Without being negative, I found your Lullaby to be very nice pastiche indeed.


----------



## Guest (Apr 29, 2019)

Dear Arnerich, may I ask you a few questions?
I have checked out your website and I must say you certainly know how to compose in a given style; I applaud you for that without reservation!
I am curious to know why you write in an older style. Is it because you feel you have something new to say in that style?
Do you have some examples of your work that are in a more "original voice", if I can put it that way?
What motivates you to compose in the way you do?
May I also ask (and this may appear negative, but it it is not meant so), if you were to submit these pieces you have written as part of a portfolio submitted to a conservatoire for a MMus or PhD in composition, do you think your creative work would convince the selection jury?


----------



## arnerich (Aug 19, 2016)

TalkingHead said:


> Dear Arnerich, may I ask you a few questions?
> I have checked out your website and I must say you certainly know how to compose in a given style; I applaud you for that without reservation!
> I am curious to know why you write in an older style. Is it because you feel you have something new to say in that style?
> Do you have some examples of your work that are in a more "original voice", if I can put it that way?
> ...


Thanks for the questions TalkingHead. There's no other music I'd rather be composing. Where ever the creative spirit goes I follow. I don't stand in it's way. I don't over complicate the process, I simply compose whatever I feel inspired to.

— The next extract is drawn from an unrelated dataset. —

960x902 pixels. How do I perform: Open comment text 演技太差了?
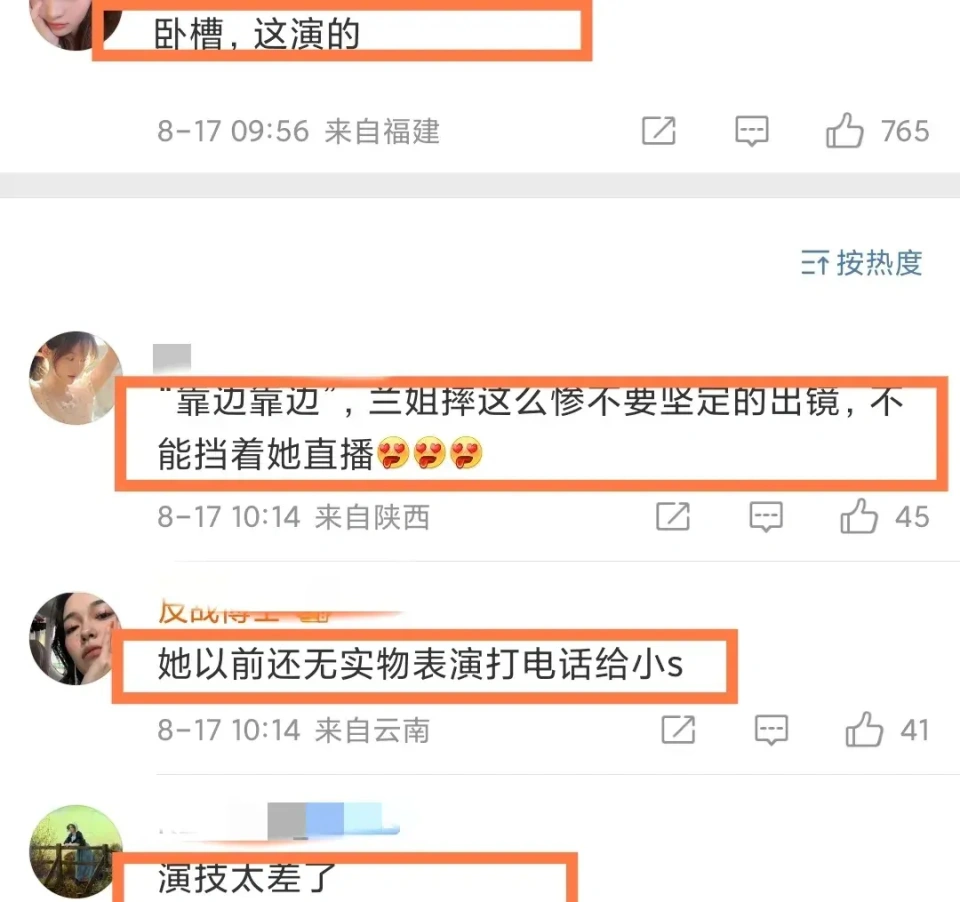[247, 878]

How people interpret my work is subject to the listener. People at the premier loved the piece and the musicians enjoyed playing it. But most importantly my wife enjoys it and I loved composing it.

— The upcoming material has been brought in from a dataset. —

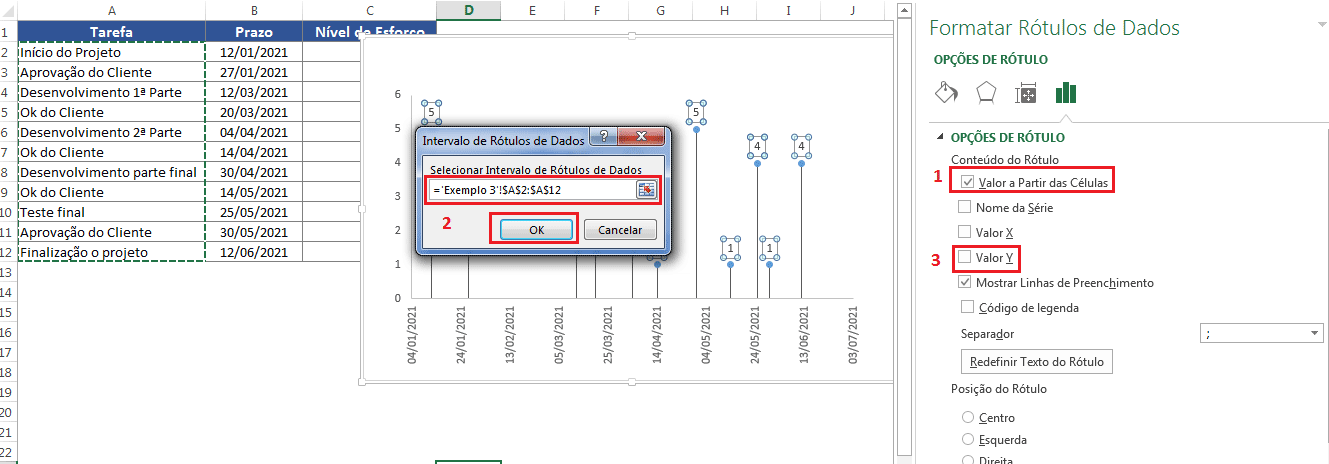Open the Effects pentagon icon tab

[x=986, y=93]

How my music is regarded 100 years from now doesn't make any difference to me, I'll be dead! And needless to say, I've never composed music expecting to impress a panel of Phd judges.


----------



## Guest (Apr 30, 2019)

arnerich said:


> Thanks for the questions TalkingHead. There's no other music I'd rather be composing. Where ever the creative spirit goes I follow. I don't stand in it's way. I don't over complicate the process, I simply compose whatever I feel inspired to.
> 
> How people interpret my work is subject to the listener. People at the premier loved the piece and the musicians enjoyed playing it. But most importantly my wife enjoys it and I loved composing it.
> 
> How my music is regarded 100 years from now doesn't make any difference to me, I'll be dead! And needless to say, I've never composed music expecting to impress a panel of Phd judges.


Fair enough. Thanks for replying!


----------